┌─ SOURCE PASSAGE

Interstitial Lung Disease Can Be Early Sign of SSc, Study Reports

Scleroderma occurs when the immune system makes autoantibodies that mistakenly attack the skin’s connective tissue, a type of tissue that provides a scaffolding for other tissues. When this happens, the connective tissue makes too much of collagen, a protein, causing the skin to harden and undergo scarring (fibrosis).

In scleroderma, the attack may stretch over to the blood vessels underneath the skin and involve internal organs, such as the heart, the lungs, and the kidneys. This can bring about a wide range of symptoms.

There is no single test to diagnose scleroderma, but doctors most likely start by doing a physical examination to check for changes in the skin. They also may take a skin biopsy or a blood sample to test for the presence of autoantibodies, and see if there may be damage to any organs.

People with SSc usually fall into either of two disease subtypes according to the extent to which skin fibrosis is present: limited scleroderma and diffuse scleroderma.

Advantages seen in classifying SSc by molecular barcodes

Limited scleroderma is milder and tends to worsen slowly over time, while diffuse scleroderma is more likely to affect internal organs and its symptoms can quickly worsen. However, neither type has a fixed pattern of progression, which makes it hard for doctors to give patients a timeline of what is likely to happen.

A team of researchers in the U.S. wanted to see whether a more comprehensive classification scheme could help tell subtypes apart. They used a classification scheme developed by other researchers and based on patterns of gene expression, an “on” and “off” switch that controls when, where, and how much of proteins are made in cells.

Their study included 165 SSc patients; 115 had diffuse scleroderma and 50 had limited scleroderma. Patients’ mean age was 50 and they had a median disease duration of 23 months. Their mean mRSS (short for modified Rodnan Skin Score, a measure of skin thickness) was 15.2 points, being higher for patients with diffuse scleroderma than for those with limited scleroderma (19.4 vs. 5.6 points). As controls, the researchers included 58 healthy adults with a mean age of 42.

To be able to tell which genes were turned “on” or “off” in a skin biopsy, the researchers looked at RNA, a molecule that carries a gene’s information from DNA in a cell’s nucleus to the cytoplasm where proteins are made.

└─
┌─ EXCERPTED RECORDS

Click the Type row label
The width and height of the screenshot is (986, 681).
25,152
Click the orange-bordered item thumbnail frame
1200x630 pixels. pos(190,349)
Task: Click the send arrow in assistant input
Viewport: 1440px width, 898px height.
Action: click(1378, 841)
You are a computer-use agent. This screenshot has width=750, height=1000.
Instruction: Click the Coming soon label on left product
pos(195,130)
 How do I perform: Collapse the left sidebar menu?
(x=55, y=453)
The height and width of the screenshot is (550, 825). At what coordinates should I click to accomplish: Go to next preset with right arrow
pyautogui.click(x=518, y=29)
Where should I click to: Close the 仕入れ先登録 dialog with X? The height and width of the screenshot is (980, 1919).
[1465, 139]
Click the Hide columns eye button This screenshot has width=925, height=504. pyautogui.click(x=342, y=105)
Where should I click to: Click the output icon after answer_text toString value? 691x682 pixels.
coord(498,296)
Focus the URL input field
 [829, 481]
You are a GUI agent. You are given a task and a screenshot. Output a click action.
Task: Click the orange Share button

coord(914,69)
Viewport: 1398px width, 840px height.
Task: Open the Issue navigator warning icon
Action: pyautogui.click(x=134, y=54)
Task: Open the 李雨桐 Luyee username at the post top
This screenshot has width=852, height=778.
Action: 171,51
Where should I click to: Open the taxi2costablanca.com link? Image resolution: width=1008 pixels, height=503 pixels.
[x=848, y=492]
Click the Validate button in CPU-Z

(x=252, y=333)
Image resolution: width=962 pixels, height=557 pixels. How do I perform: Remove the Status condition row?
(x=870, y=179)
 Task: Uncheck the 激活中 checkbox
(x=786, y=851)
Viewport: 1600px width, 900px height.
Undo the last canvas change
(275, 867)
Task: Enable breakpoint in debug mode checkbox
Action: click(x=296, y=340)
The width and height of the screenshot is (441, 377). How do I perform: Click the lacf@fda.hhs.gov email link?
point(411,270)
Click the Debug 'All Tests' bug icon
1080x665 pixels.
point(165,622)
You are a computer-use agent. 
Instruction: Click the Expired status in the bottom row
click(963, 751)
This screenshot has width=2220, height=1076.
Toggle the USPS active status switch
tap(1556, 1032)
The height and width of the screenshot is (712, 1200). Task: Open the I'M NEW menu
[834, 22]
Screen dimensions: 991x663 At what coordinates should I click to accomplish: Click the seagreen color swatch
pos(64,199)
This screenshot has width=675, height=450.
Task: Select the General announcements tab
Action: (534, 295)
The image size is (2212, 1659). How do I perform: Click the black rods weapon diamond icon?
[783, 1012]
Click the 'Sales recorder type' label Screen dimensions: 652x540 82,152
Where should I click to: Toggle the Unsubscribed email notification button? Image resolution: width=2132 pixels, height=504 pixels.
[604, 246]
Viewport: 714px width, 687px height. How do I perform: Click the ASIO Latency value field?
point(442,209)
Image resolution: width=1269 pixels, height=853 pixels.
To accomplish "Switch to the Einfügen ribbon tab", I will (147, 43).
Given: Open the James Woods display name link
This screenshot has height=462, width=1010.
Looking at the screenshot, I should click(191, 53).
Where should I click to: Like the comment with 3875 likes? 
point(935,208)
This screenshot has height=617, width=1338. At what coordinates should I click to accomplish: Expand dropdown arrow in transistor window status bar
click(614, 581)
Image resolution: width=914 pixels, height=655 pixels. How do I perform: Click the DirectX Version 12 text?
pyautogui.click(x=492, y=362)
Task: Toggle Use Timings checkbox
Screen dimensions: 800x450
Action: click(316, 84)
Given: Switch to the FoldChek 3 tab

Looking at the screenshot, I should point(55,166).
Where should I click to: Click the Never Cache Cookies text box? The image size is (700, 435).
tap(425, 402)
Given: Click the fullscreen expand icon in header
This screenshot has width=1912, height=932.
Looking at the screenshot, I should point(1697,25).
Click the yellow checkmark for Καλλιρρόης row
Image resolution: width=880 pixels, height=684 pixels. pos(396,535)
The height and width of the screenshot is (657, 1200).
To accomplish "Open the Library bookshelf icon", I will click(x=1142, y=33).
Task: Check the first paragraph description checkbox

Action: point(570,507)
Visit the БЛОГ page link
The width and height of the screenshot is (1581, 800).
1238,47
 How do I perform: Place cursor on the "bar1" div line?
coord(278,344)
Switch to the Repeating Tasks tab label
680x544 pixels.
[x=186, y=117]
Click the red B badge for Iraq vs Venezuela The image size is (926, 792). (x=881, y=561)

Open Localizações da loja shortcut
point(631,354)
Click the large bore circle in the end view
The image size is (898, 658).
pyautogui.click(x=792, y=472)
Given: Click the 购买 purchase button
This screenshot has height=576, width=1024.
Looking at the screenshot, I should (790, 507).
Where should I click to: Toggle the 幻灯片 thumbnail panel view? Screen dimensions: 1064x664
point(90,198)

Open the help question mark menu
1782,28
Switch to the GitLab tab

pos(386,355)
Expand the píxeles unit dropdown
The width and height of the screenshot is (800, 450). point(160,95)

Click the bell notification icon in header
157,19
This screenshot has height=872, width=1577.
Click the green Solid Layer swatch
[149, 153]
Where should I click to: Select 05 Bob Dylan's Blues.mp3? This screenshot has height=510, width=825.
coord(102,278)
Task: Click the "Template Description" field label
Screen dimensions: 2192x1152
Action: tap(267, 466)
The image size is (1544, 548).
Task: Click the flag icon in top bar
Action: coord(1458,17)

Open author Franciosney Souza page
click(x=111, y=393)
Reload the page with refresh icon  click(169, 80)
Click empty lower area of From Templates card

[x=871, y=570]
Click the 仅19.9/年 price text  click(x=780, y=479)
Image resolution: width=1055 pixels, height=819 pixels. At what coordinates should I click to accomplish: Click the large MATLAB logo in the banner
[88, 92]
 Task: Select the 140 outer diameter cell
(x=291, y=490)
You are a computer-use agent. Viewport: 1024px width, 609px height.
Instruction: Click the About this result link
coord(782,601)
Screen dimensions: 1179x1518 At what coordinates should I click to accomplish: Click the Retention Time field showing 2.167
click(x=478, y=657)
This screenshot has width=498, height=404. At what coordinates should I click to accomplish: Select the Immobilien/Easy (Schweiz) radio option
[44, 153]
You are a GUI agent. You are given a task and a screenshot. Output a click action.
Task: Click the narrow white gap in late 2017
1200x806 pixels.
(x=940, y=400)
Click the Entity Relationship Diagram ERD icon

└─

→ **WHAT THE TASK REQUIRES**: Print the section of the scleroderma passage above that begins with the words "There is no" and ends with "likely to happen.", copied word for word.

→ **RESULT FOR THIS EXERCISE**:
There is no single test to diagnose scleroderma, but doctors most likely start by doing a physical examination to check for changes in the skin. They also may take a skin biopsy or a blood sample to test for the presence of autoantibodies, and see if there may be damage to any organs.

People with SSc usually fall into either of two disease subtypes according to the extent to which skin fibrosis is present: limited scleroderma and diffuse scleroderma.

Advantages seen in classifying SSc by molecular barcodes

Limited scleroderma is milder and tends to worsen slowly over time, while diffuse scleroderma is more likely to affect internal organs and its symptoms can quickly worsen. However, neither type has a fixed pattern of progression, which makes it hard for doctors to give patients a timeline of what is likely to happen.